Cotas de TV – O deputado Mendonça Filho (DEM-PE) pede que a venda dos direitos de transmissão dos campeonatos seja feita de forma coletiva e unificada por meio de uma entidade que represente todos os participantes. Ele vai além e diz como deve ser a divisão do dinheiro pago pela TV aberta: 50% do total será repartido igualmente, 25% de acordo com a classificação na temporada anterior e os 25% restantes conforme a média de audiência no último campeonato disputado. Ele quer ainda que as emissoras de TV aberta sejam proibidas de dedicar mais de 10% do total de transmissão ao vivo num campeonato para a mesma equipe. A emenda ainda prevê que os contratos com as emissoras sejam publicados nos sites das entidades que administram as competições. Em sua justificativa, o deputado cita que alguns clubes recebem da Globo apenas 20,5% do que ganham Corinthians e Flamengo.

Rebaixamento – O senador Antonio Anastasia (PSDB-MG) apresentou emenda que retira da MP o trecho sobre os clubes que aderirem ao refinanciamento só poderem participar de competições que estabeleçam rebaixamento para quem descumprir contrapartidas como pagar salários em dia. Entre outros motivos, ele afirma que rebaixar o time seria punir a torcida, não o dirigente.

Limitação de reeleição – O texto da MP assinada por Dilma diz que os clubes que refinanciarem suas dívidas precisarão impor o limite de dois mandatos de quatro anos cada a seus presidentes. E determina eles que só poderão disputar competições de federações ou da confederação que seguir essa regra. Mas o deputado André Moura (PSC-SE) apresentou emenda que retira essa limitação. Sua sugestão é para que as entidades sejam obrigadas apenas a estabelecer no seu estatuto o período de mandato de seus presidentes, o que já é feito normalmente. Ele justifica a proposta dizendo ser razoável que as entidades determinem o tempo de mandato de seus dirigentes.

Diplomados – O ex-árbitro e deputado federal Evandro Rogério Roman (PSD-PR) apresentou emenda que obriga os clubes participantes do refinanciamento a terem todos os seus atletas com diploma de curso superior ou estudando em qualquer nível.

Cachê – Outra emenda de Roman prevê que 5% do dinheiro pago pelas emissoras de TV para transmitir os jogos sejam repassados aos árbitros.

Fiscalização – Emenda do deputado Arnaldo Jordy (PPS-PA) estabelece que o TCU (Tribunal de Contas da União) fiscalize todos os clubes que aderirem ao refinanciamento.

Mais barato – O deputado federal e ex-ministro do Esporte, Orlando Silva Júnior (PC do B-SP), pede que 10% dos ingressos disponíveis para partidas ou provas sejam vendidos a preços populares. A emenda, porém, não diz como será a definição do valor dessas entradas.

Atletas – A MP estipula a participação de atletas nos colegiados de direção das entidades esportivas e nos colégios eleitorais delas. Mas não foi definida em que quantidade. Emenda do ex-goleiro e deputado federal Danrlei (PSD-RS) prevê que eles terão direito a 10% das vagas.
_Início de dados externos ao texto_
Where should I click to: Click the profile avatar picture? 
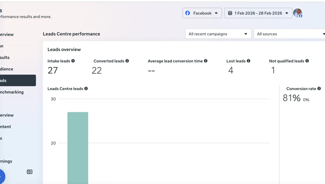[x=298, y=13]
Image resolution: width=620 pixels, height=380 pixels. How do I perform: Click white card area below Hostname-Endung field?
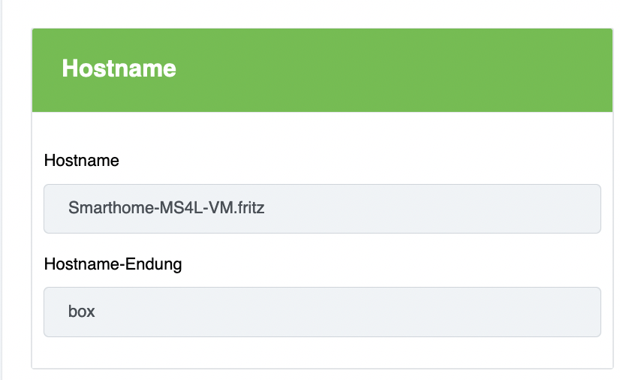322,352
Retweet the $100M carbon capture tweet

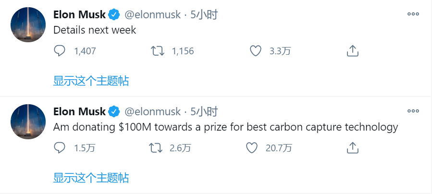coord(157,148)
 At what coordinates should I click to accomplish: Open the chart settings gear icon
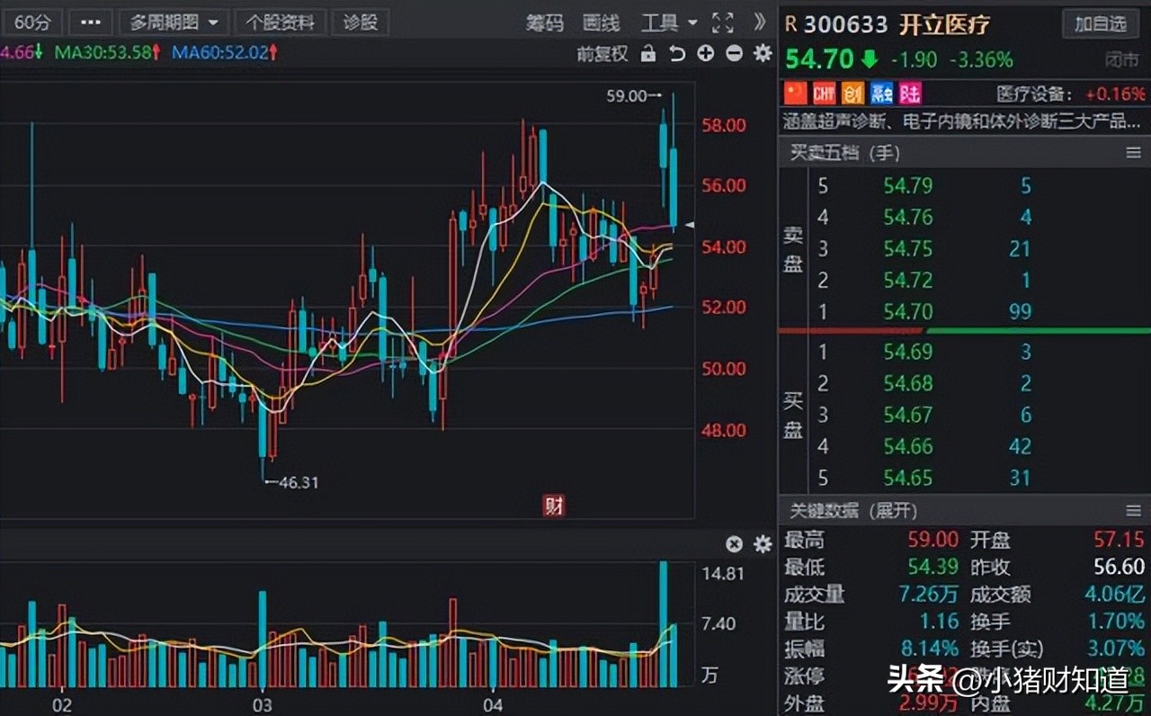coord(762,54)
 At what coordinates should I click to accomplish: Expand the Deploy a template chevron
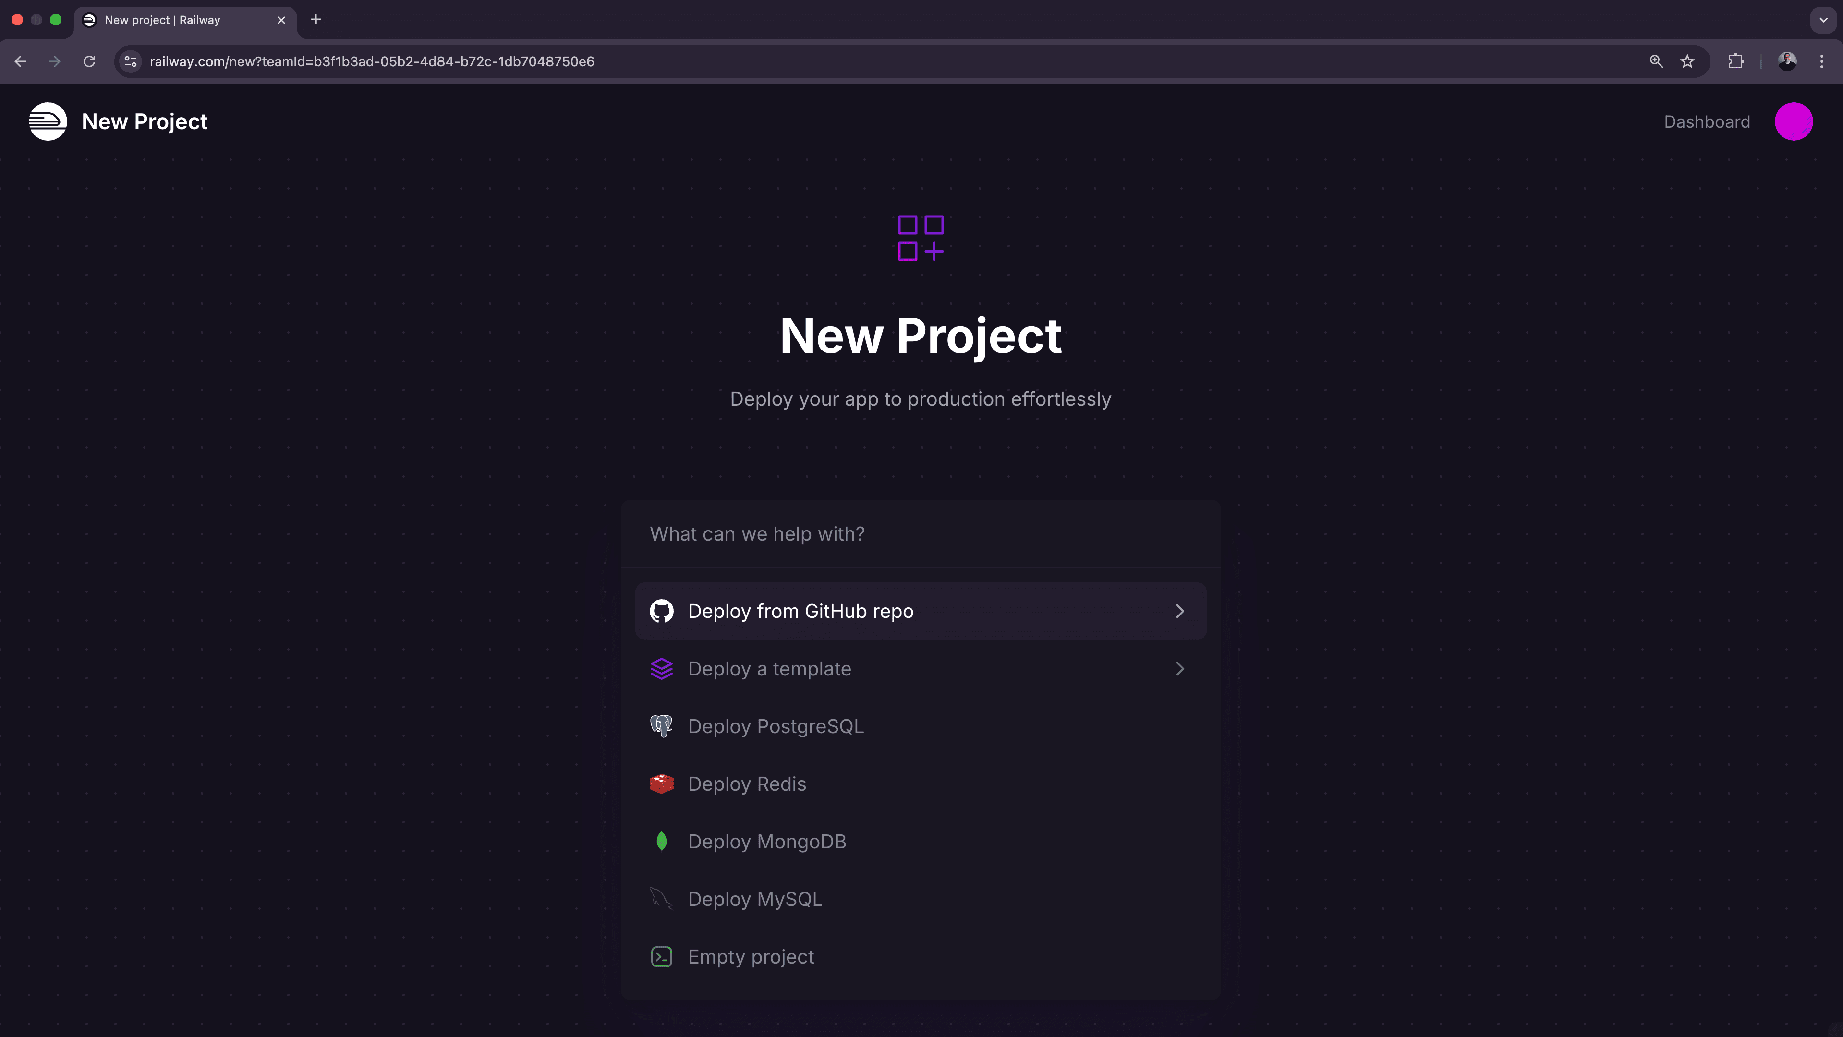[1180, 669]
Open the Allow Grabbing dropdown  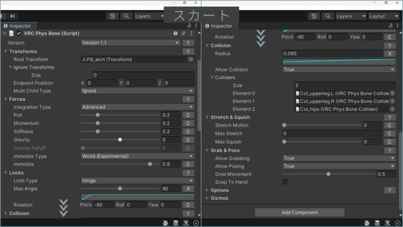coord(339,158)
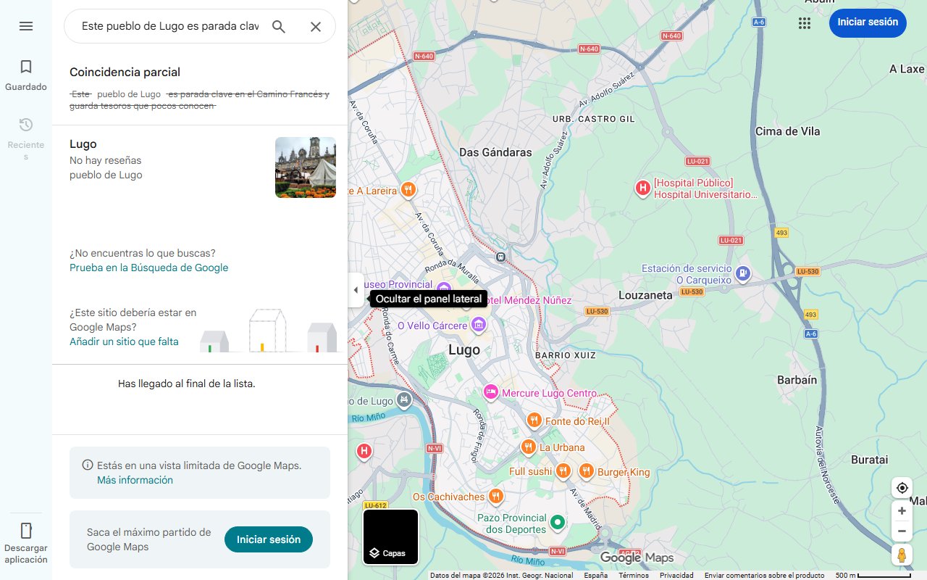Collapse the side panel with the arrow
This screenshot has width=927, height=580.
click(x=356, y=289)
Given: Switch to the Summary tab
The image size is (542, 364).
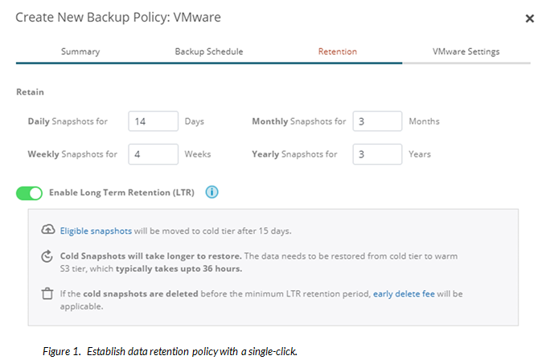Looking at the screenshot, I should 80,51.
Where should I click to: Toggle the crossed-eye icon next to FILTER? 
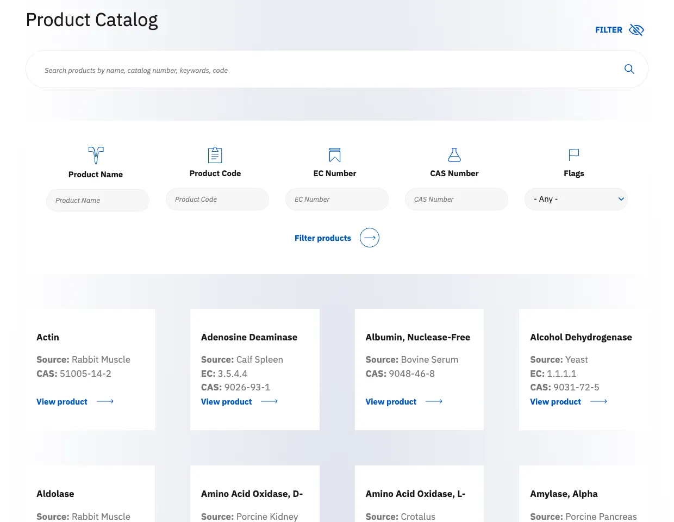click(x=636, y=30)
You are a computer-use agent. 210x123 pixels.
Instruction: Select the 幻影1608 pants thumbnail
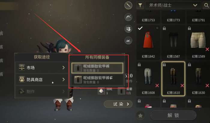(x=148, y=79)
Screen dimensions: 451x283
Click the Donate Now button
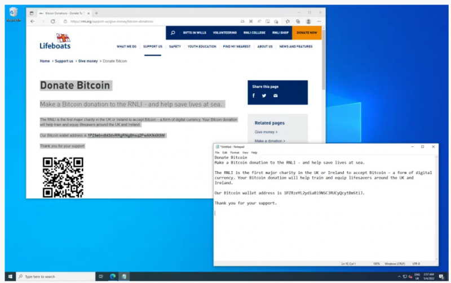pos(307,33)
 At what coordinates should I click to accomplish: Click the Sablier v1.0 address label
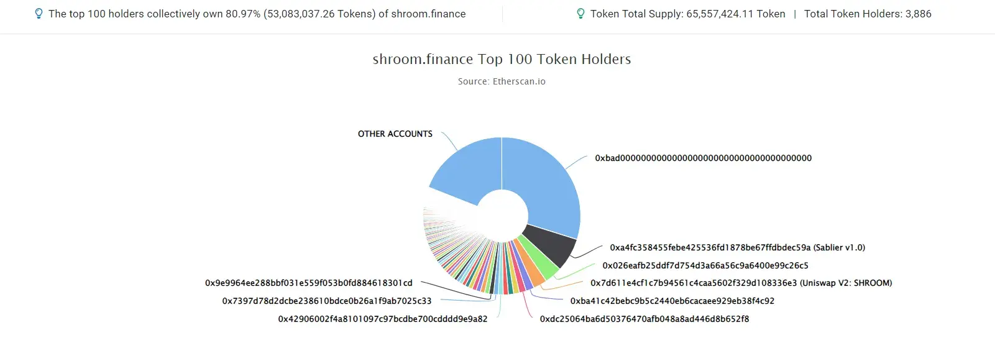coord(737,247)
O Bom Senso FC quer o dobro de participação.

De volta ao passado – O deputado federal Otávio Leite (PSDB-RJ) sugere em uma de suas emendas que a MP seja integralmente substituída pela lei que ele relatou e não emplacou no Congresso.

Punição – Se ficar comprovado em processo administrativo ou criminal que houve gestão irregular ou temerária, o dirigente será proibido de ocupar cargos ou desempenhar funções em entidades esportivas por 30 anos. É o que prevê emenda do deputado Heráclito Fortes (PSB-PI).

Cadeia – Em outra emenda, Fortes institui pena de reclusão de 4 a 12 anos para os dirigentes que forem condenados criminalmente por gestão temerária ou irregular. A pena aumenta em dois terços se, por causa dos atos do cartola, o clube tiver sido rebaixado ou eliminado de competição.